И правда, дети Анфису любили. Все с вопросами обращались. Например:
— Анфиса Максимовна, а зачем гусь?
Гуся ребята в глаза не видели, выросли в городе. Анфиса им объясняла как могла:
— От гуся перо, от пера подушки, от подушек сон сладкий, пуховой. «Ты спи-поспи, моя деточка», — говорит сон. А деточка спит, и в ушах у него колокольчики серебряные так и звонят…
— Звонят… — повторяли дети.
А еще кто-нибудь спросит:
— Почему гусь лучше курицы?
А у нее сразу готов ответ:
— Потому что у гуся шея. С такой шеи далеко видно, до самого края света. Спросит краесветный житель: «Кто это на меня с такой высоты смотрит?» А ему говорят: «Это гусь»…
И довольны дети. А то подерутся — и сразу к ней:
— Анфиса Максимовна, он меня…
— А ты что?
— А я его.
— Оба хороши, — говорила Анфиса, — а ну-ка оба сюда, один под правую руку, другой под левую. Две руки у меня, два домика. В каждом домике печка, в каждом домике свечка, в каждом домике фунтик с укладочкой…
Детям понравилось, сами стали играть в домики. Услышала заведующая:
— Что за фунтик такой? Откуда фунтик? Дореволюционная мера веса.
— Это так Анфиса Максимовна говорит.
Инна Петровна подкуснула губу с ужимкой. Потом:
— Анфиса Максимовна, цитируют вас дети.
— Как цитируют? — всполошилась Анфиса.
— Фунтик какой-то, да еще с укладочкой.
— Ах, это? Пустяк какой-то. Сказала и забыла.

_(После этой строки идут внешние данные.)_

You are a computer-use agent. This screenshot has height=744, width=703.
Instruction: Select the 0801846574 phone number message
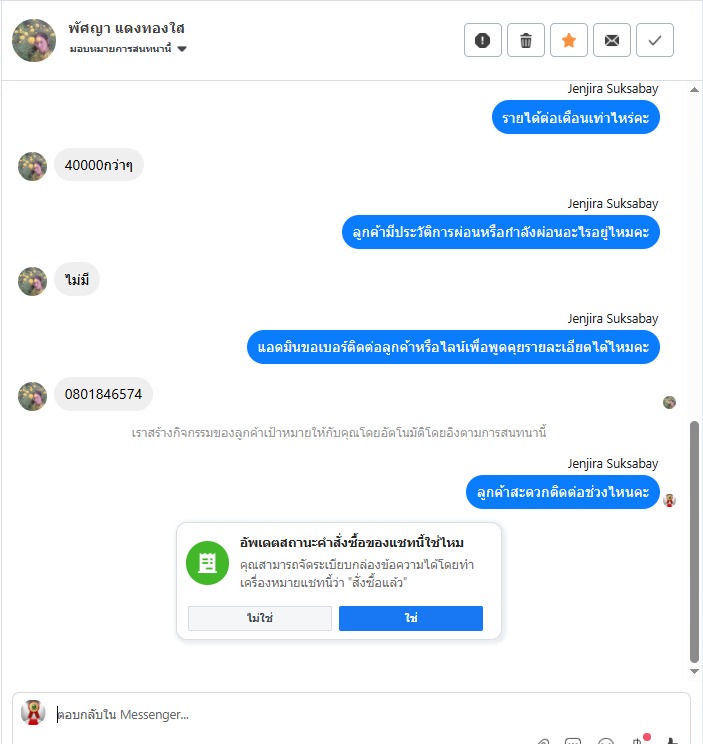pyautogui.click(x=103, y=394)
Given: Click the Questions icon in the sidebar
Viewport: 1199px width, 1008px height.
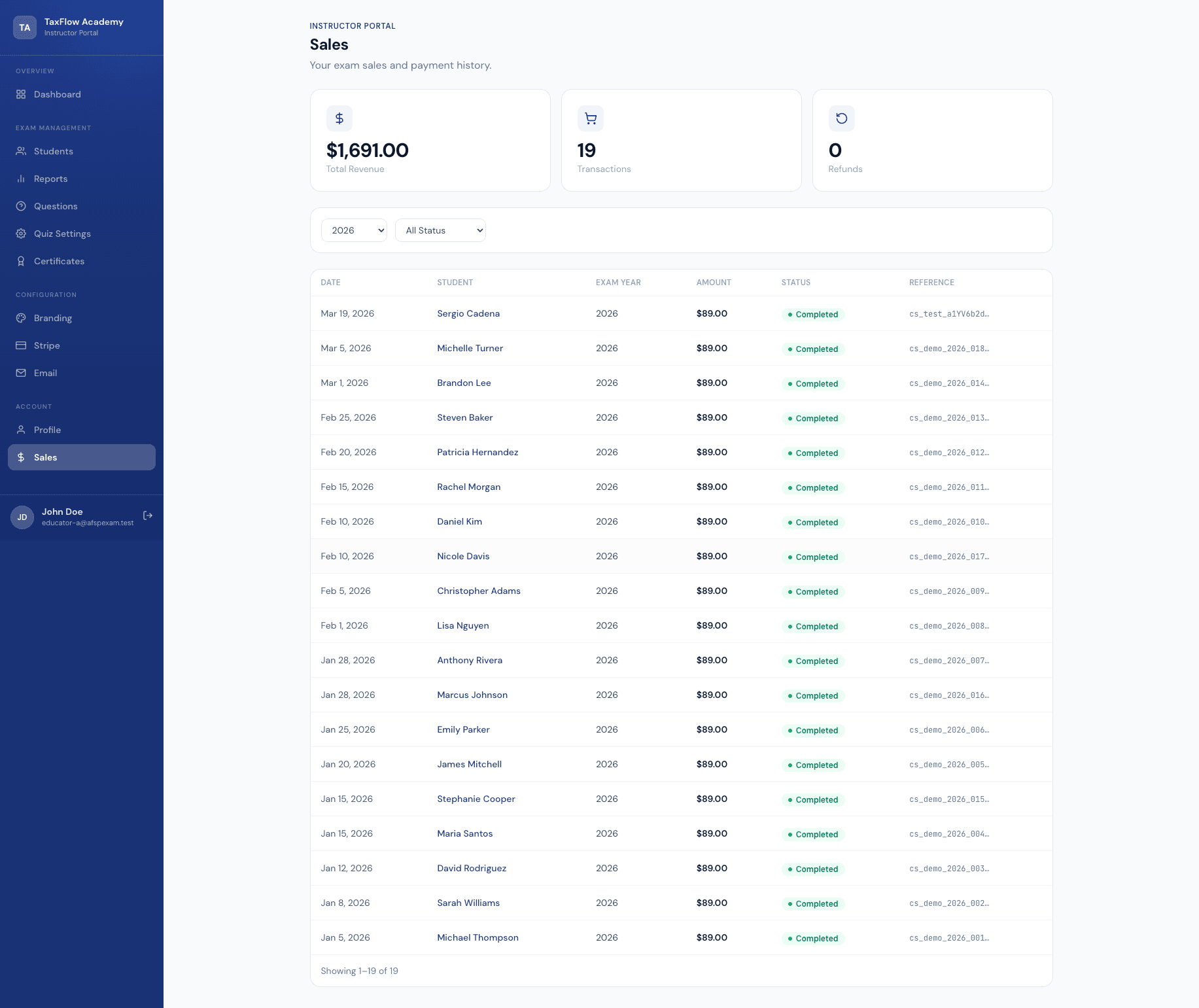Looking at the screenshot, I should tap(21, 206).
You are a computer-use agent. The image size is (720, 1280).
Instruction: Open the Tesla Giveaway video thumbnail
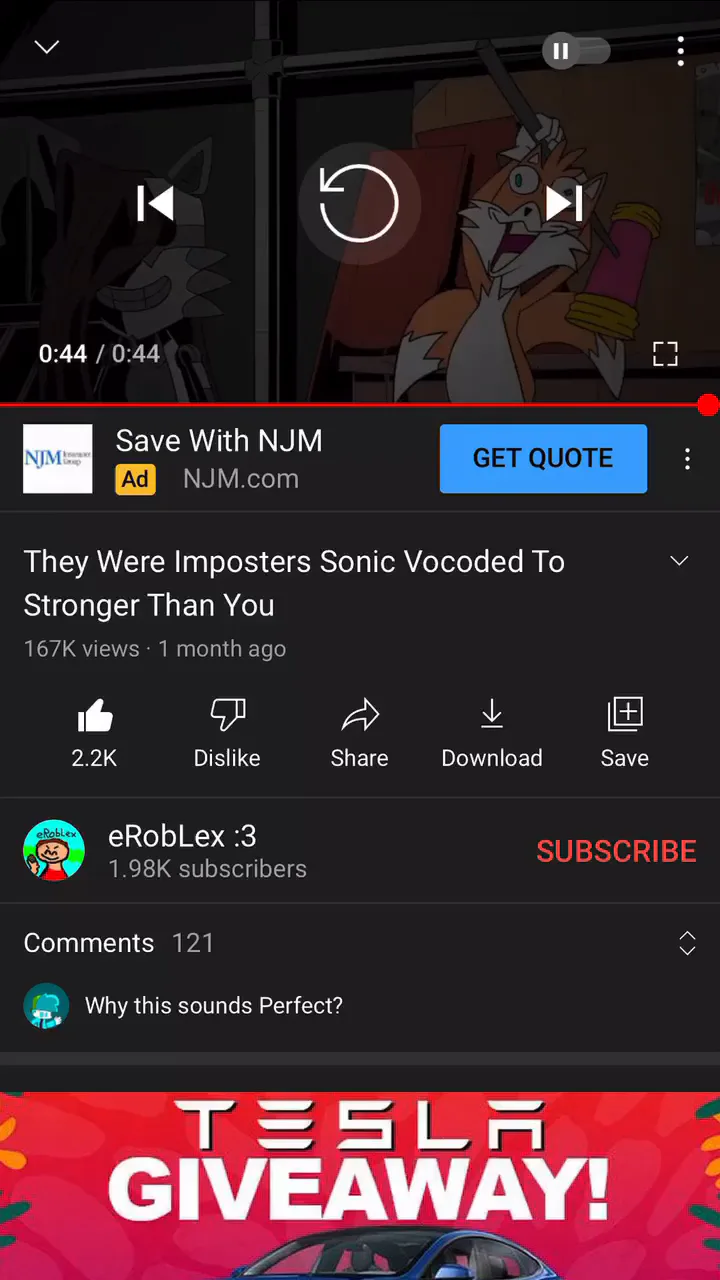point(360,1186)
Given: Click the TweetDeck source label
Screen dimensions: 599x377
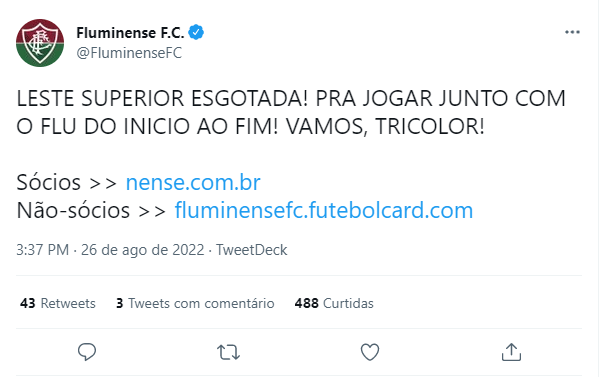Looking at the screenshot, I should pyautogui.click(x=252, y=250).
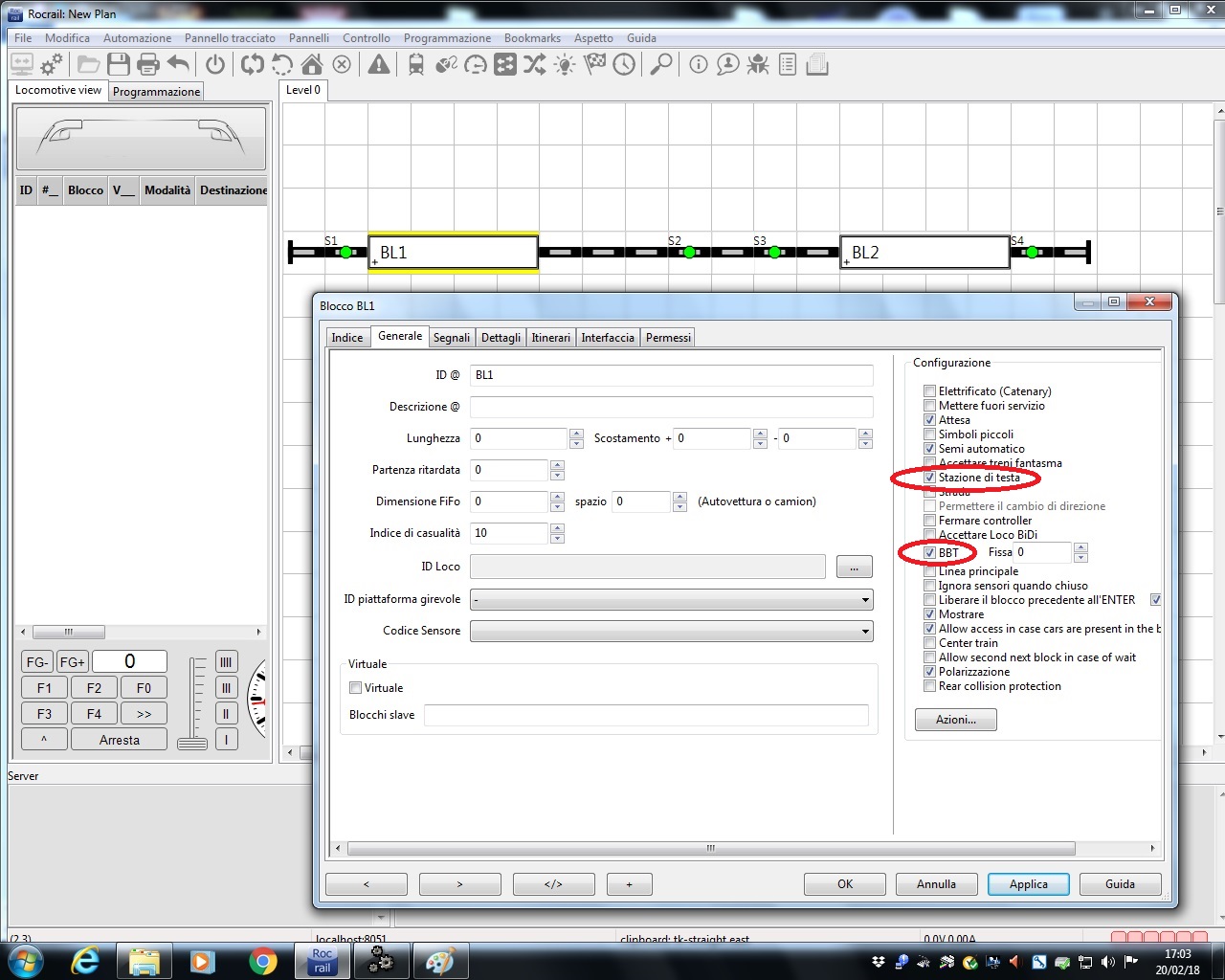Open the Pannello tracciato menu
This screenshot has height=980, width=1225.
point(230,38)
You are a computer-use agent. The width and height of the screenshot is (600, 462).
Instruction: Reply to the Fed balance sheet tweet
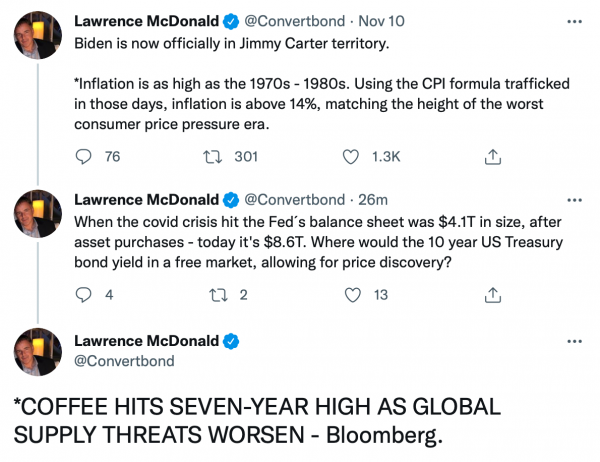[x=85, y=294]
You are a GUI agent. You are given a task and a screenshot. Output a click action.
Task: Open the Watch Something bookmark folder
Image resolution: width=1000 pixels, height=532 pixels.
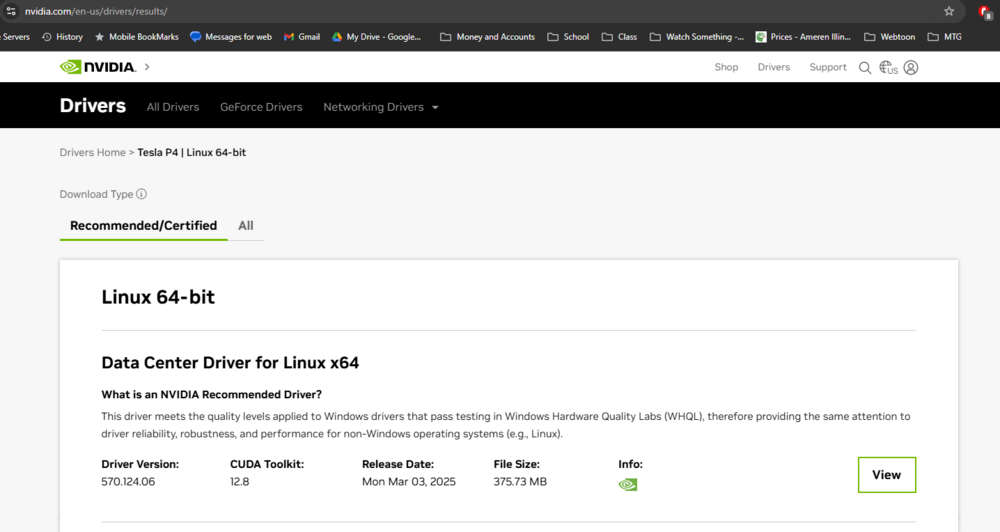pos(696,37)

— В воспитании пустяков не существует. Каждым своим шагом, каждым словом воспитатель должен способствовать…
«Дура ты, дура переученная, — тоскуя, думала Анфиса. — Мне бы твое образование».
…Умерла рыбка.
«Мысли о смерти животных не должны омрачать счастливое детство советского ребенка», — говорила себе Анфиса голосом заведующей, а слезы, незаконные, так и текли. Не только о рыбке — о себе, о Федоре, о Вадиме, обо всех сиротках…
Вскоре заведующая добралась и до Вадима. Стала придираться к тому, что он переросток, что мать незаконно уводит его домой каждый вечер и этим способствует распространению инфекции. Требовала, чтобы Вадима убрали из Дома ребенка, перевели в обычный, городской детсад…
Анфиса Максимовна тосковала, отмалчивалась. Уж очень не хотелось ей уходить. Но заведующая нудила, как осенняя муха:
— Любая комиссия, обнаружив такие нарушения, вправе будет отстранить меня от работы…
Ну что ж? Сила солому ломит. Прощай, Дом ребенка! Вот уже в последний раз пришли сюда Анфиса с Вадимом. Анфиса плачет, целует всех, прощается, а Вадим стоит в сторонке, опустив голову, копает каблуком ямку, и лицо у него гневное. Что он думает?
Назавтра Анфиса с Вадимом идут на работу в новый городской детсад. Каково-то будет там? «Ничего, — думает Анфиса. — Главное, вместе — куда ты, туда и я».
Новый детсад, куда устроились Анфиса с Вадимом, оказался большой, просторный, по помещению куда лучше, чем Дом ребенка. Все по последнему слову. В туалетах не горшки, а унитазики, детские, специальные, низенькие, как грибочки. Шкафики новые, сушилка для одежды. Спят на террасе в спальных мешках. А на площадке чего только нет! И тебе качели, и тебе карусели. Ребята в садике — рослые, упитанные, все больше дети научных работников, а у тех пайки хорошие, их к лучшим распределителям прикрепляют. Анфису взяли воспитательницей в среднюю группу — зачли ей опыт за образование, — а Вадима определили в малышовую. Ну да ничего, невелика разлука — она на первом этаже, он на втором.
Анфиса сперва тосковала по Дому ребенка, по ребяткам своим любименьким-кудрявеньким. Здесь дети были резвей, развитей, зато шумные, эгоистичные. Подерутся — беда! Понемногу привыкла, и дети ее полюбили. К интеллигентским тоже подход надо иметь. И заведующая ничего была, только зануда. Говорит как плачет.
А Вадим приживался плохо. Никак не мог привыкнуть, что он не главный. По утрам хныкал:
— Не хочу в садик! Хочу в домик!
Домиком называл Дом ребенка. Анфиса умилялась:
— Какой постоянный! Женится — не изменит.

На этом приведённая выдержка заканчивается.